It is now over two years since the recruitment industry declared we are in a candidate-short market. Unemployment is at all-time lows and even with talks of recession, it will still be some time before the supply of quality, skilled candidates improves.
Over the same period of time we have seen housing, transport, petrol, food, and most other costs rise, and the increase in wages and salaries have generally not kept pace.
In the past the remuneration package has not been one of the key deciding factors in the motivation to change or accept jobs. We are currently experiencing a shift in the candidate market due to economic factors; money is taking on greater significance. You do not need to exceed the market but you must be able to pay market rates.

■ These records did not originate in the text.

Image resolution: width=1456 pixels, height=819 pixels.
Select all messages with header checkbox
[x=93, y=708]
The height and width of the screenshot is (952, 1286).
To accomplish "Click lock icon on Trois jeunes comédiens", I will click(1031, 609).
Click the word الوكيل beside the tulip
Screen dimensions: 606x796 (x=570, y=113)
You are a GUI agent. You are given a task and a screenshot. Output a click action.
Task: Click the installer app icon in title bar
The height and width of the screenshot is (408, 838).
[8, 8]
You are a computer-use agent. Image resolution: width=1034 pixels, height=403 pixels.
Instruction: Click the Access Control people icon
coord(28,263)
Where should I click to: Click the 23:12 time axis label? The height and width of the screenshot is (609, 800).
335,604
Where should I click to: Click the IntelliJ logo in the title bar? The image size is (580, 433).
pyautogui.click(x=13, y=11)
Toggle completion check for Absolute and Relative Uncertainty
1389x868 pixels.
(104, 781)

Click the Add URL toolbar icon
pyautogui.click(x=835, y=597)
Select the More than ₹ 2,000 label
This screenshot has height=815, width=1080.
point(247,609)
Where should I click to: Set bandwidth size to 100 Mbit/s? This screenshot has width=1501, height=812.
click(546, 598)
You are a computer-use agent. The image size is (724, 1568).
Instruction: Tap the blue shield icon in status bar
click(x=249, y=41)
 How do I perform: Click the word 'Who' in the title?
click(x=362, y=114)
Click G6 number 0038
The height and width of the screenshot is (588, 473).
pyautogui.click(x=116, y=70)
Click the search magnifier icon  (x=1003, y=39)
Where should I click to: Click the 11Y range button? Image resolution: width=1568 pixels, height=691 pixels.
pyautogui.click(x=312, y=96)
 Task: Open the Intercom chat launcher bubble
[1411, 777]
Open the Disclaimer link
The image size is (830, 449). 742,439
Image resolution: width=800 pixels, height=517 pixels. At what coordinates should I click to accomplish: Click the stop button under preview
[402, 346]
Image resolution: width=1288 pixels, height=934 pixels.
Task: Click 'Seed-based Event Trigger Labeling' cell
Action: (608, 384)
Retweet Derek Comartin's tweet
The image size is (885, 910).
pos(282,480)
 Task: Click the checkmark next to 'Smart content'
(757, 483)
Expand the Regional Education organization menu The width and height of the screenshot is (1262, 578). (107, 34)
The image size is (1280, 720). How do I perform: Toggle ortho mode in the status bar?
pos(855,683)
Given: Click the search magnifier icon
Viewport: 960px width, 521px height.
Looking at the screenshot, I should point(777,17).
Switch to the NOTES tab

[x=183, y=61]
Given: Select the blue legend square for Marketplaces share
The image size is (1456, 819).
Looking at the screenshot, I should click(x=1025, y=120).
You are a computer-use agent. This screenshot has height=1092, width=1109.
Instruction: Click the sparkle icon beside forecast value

Competitiveness has meant that companies have actively worked at maintaining tight wage structures but it would appear that the bubble is at the point of bursting. The belt-tightening has gone on too long and people need an adjustment in their basic wage structure to maintain their standard of living.
The increased expectations of cheap airfares, exotic holidays, electrical appliances, and bigger and better “toys”, have incited a frustration in an increasing number of employees. They perceive the lifestyle they would like to have and now want. It is only possible if their wages and salaries provide sufficient disposable income.
People are getting the message that they cannot live on credit, nor keep misusing their credit cards. If this is the case then they must, by default, seek a pay increase whether within their existing company or in a new position with another company.
There is no one single answer but there is a problem that needs to be addressed.
If management does not become proactive and plan accordingly then they can expect to face the dilemma of being reactive as they adjust to losing good, experienced key staff.
Offering the same wage or salary as the departing staff-member will generally attract a candidate of lesser skill and experience. Job-seekers are all looking for increased remuneration, and their desire is to move up the ladder, irrespective of skill base.
Candidates need to be realistic of their abilities and skills, although they are not yet in the company so they cannot be expected to fully understand the adjustments to make the step up to the new role. They may require training, tools, equipment or computers that they have been used to elsewhere. To risk taking on a new position and failing, could put a person in a more difficult financial position. Candidates will be aware of this when considering job offers.
There is no need to panic but there is a considerable need for open, honest, dialogue between management and personnel to ensure the ongoing success and profitability of the company. Also make sure the person joining the company understands fully the role, company culture, and expectations of their performance in the short and long-term.